Interpretable Aneurysm Classification via 3D Concept Bottleneck Models: Integrating Morphological and Hemodynamic Clinical Features

TL;DR

This paper introduces a 3D concept bottleneck model for aneurysm classification that combines high accuracy with interpretability by linking neuroimaging features to clinical concepts, facilitating clinical trust and transparency.

Contribution

The study presents the first end-to-end 3D CBM framework for aneurysm classification that integrates morphological and hemodynamic features, enhancing interpretability without sacrificing accuracy.

Findings

Achieved over 93% classification accuracy with ResNet-34.

Demonstrated robustness with 8-pass TTA yielding 88.31% accuracy.

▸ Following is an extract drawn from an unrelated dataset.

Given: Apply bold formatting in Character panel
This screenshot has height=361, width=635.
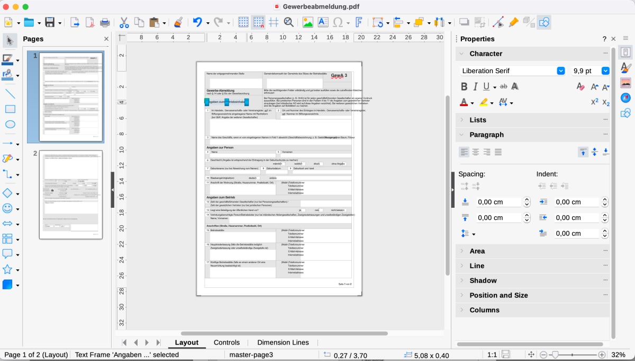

Maintained a minimal accuracy-generalization gap (<0.04).

Abstract

We are concerned with the challenge of reliably classifying and assessing intracranial aneurysms using deep learning without compromising clinical transparency. While traditional black-box models achieve high predictive accuracy, their lack of inherent interpretability remains a significant barrier to clinical adoption and regulatory approval. Explainability is paramount in medical modeling to ensure that AI-driven diagnoses align with established neurosurgical principles. Unlike traditional eXplainable AI (XAI) methods -- such as saliency maps, which often provide post-hoc, non-causal visual correlations -- Concept Bottleneck Models (CBMs) offer a robust alternative by constraining the model's internal logic to human-understandable clinical indices. In this article, we propose an end-to-end 3D Concept Bottleneck framework that maps high-dimensional neuroimaging features to a discrete set of morphological and hemodynamic concepts for aneurysm identification. We implemented this pipeline using a pre-trained 3D ResNet-34 backbone and a 3D DenseNet-121 to extract features from CTA volumes, which were subsequently processed through a soft bottleneck layer representing human-interpretable clinical concepts. The model was optimized using a joint-loss function to balance diagnostic focal loss and concept mean squared error (MSE), validated via stratified five-fold cross-validation. Our results demonstrate a peak task classification accuracy of 93.33% +/- 4.5% for the ResNet-34 architecture and 91.43% +/- 5.8% for the DenseNet-121 model. Furthermore, the implementation of 8-pass Test-Time Augmentation (TTA) yielded a robust mean accuracy of 88.31%, ensuring diagnostic stability during inference. By maintaining an accuracy-generalization gap of less than 0.04, this framework proves that high predictive performance can be achieved without sacrificing interpretability.